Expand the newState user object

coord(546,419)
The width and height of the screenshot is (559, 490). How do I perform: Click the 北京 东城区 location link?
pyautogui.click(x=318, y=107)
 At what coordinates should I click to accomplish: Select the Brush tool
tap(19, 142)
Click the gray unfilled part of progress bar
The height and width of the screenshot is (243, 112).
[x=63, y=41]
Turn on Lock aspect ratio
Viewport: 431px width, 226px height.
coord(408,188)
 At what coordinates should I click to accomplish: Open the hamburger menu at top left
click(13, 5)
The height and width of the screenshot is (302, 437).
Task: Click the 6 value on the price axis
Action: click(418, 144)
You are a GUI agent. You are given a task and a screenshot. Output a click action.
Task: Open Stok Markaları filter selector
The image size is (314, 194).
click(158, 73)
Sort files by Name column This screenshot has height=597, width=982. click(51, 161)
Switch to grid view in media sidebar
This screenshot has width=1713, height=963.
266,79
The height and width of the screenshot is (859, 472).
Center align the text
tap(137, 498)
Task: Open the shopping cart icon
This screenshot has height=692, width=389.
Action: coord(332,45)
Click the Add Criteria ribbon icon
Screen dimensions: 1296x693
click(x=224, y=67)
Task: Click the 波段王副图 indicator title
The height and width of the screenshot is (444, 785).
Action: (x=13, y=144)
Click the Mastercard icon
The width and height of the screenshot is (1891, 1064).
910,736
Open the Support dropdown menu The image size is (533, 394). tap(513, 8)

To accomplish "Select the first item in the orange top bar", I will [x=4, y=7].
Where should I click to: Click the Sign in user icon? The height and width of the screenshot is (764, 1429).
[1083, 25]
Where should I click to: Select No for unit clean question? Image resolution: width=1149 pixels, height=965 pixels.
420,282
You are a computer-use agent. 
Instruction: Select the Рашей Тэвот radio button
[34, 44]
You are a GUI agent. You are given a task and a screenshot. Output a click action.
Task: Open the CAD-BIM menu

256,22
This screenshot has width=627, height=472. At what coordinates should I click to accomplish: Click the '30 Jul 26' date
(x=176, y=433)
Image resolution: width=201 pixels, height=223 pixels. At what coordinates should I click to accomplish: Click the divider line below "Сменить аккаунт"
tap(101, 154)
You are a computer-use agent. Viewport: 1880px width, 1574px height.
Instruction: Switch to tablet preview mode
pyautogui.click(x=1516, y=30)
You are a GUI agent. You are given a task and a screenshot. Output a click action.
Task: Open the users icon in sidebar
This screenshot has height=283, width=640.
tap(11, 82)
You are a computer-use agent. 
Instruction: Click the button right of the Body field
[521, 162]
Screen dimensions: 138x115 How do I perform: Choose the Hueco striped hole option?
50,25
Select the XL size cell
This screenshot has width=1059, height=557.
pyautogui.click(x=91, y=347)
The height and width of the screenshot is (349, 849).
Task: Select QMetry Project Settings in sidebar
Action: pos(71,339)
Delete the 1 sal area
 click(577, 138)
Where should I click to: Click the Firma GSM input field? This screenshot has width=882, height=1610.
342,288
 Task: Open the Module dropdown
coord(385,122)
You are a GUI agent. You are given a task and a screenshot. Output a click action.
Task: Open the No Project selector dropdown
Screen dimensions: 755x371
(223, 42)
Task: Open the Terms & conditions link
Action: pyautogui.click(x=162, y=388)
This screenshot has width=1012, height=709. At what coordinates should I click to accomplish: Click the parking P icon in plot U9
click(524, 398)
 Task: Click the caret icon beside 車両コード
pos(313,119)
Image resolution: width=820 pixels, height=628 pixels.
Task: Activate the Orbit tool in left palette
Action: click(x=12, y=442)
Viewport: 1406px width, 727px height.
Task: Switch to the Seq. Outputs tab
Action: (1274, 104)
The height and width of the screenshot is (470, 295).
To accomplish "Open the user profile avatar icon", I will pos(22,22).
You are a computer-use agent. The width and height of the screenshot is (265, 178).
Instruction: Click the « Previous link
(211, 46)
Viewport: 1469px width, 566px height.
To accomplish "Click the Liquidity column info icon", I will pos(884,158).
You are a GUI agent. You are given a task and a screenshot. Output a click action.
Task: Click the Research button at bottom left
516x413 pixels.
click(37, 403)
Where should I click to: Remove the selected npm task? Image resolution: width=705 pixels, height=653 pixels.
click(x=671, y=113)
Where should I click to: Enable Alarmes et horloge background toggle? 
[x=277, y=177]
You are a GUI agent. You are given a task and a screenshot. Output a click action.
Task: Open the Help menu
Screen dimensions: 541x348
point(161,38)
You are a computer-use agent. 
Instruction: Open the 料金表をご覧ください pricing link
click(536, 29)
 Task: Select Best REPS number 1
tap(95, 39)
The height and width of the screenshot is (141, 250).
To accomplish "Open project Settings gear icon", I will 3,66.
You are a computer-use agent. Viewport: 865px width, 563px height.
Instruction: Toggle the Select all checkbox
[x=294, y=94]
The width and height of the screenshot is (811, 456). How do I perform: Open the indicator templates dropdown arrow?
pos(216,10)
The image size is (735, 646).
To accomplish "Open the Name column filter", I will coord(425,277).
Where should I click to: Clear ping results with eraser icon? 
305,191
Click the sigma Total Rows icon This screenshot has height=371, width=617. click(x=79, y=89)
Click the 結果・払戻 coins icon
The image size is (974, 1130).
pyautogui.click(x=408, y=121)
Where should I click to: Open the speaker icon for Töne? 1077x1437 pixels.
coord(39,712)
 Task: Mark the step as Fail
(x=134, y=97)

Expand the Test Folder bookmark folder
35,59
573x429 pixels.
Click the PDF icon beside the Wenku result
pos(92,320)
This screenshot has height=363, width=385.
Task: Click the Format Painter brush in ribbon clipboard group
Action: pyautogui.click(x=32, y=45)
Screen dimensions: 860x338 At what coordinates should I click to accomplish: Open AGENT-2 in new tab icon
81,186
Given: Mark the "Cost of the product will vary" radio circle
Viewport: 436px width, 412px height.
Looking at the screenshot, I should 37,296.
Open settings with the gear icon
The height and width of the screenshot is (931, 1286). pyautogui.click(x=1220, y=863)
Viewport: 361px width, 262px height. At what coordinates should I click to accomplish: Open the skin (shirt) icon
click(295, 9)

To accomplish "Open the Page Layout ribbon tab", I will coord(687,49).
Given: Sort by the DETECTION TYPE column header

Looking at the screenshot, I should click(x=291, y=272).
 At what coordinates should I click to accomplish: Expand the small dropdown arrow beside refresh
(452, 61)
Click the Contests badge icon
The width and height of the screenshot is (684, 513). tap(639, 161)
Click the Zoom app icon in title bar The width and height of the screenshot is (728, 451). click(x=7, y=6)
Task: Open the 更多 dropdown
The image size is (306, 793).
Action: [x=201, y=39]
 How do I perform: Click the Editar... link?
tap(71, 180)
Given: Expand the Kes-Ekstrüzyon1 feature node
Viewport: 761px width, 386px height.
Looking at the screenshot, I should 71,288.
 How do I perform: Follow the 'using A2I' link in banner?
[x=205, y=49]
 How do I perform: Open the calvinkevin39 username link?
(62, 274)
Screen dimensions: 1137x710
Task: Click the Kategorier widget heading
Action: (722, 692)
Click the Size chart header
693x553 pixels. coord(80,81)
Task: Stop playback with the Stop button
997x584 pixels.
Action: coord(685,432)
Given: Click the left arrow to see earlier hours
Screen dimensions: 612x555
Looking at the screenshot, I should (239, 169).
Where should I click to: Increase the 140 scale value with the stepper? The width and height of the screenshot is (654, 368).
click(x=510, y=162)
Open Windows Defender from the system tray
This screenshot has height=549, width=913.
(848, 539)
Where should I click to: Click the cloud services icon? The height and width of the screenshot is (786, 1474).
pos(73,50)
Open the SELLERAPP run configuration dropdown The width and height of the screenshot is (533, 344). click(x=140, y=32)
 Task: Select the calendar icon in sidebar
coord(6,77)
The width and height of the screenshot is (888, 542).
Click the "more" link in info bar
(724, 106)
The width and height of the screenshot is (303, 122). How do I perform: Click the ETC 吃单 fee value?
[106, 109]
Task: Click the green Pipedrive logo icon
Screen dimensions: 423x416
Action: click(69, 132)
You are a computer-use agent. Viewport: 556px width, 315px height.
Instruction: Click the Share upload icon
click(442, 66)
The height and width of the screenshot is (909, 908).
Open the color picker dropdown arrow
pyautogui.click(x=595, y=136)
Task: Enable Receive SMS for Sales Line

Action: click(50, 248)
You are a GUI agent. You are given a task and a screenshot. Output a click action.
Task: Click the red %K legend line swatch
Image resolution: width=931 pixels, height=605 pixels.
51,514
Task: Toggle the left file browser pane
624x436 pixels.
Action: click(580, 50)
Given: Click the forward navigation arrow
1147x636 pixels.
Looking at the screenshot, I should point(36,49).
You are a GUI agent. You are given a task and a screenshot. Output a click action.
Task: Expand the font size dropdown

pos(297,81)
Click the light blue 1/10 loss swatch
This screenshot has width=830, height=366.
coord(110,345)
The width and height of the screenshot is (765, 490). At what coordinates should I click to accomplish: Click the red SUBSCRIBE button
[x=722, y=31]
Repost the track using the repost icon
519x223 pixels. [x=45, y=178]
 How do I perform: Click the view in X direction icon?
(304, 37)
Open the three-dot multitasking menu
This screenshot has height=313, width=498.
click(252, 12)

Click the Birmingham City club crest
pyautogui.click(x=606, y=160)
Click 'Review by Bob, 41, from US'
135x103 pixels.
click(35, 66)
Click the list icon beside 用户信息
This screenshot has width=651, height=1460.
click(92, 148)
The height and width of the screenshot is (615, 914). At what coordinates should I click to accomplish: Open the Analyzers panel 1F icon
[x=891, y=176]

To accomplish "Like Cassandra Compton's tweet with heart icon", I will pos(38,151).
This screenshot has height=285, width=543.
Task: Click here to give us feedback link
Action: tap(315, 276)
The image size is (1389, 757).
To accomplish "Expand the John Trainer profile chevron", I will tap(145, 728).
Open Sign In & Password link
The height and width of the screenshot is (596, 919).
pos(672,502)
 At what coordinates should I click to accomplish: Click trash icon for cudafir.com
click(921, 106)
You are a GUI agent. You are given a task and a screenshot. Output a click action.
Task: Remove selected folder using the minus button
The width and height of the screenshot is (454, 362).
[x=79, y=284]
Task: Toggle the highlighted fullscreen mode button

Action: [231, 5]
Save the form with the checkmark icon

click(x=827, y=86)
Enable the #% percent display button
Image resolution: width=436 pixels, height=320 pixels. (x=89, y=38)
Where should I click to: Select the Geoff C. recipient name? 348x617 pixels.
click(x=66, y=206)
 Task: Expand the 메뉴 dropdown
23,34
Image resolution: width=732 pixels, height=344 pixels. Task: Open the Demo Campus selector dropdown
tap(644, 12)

____________

_Exercise prompt_: Reproduce everything from the start of the records down through the line containing "pyautogui.click(x=318, y=107)", and shift every coordinate in the answers by adding 100 to it while leaving all other text unchanged.

_Complete response_:
Expand the newState user object

coord(646,519)
The width and height of the screenshot is (559, 490). How do I perform: Click the 北京 东城区 location link?
pyautogui.click(x=418, y=207)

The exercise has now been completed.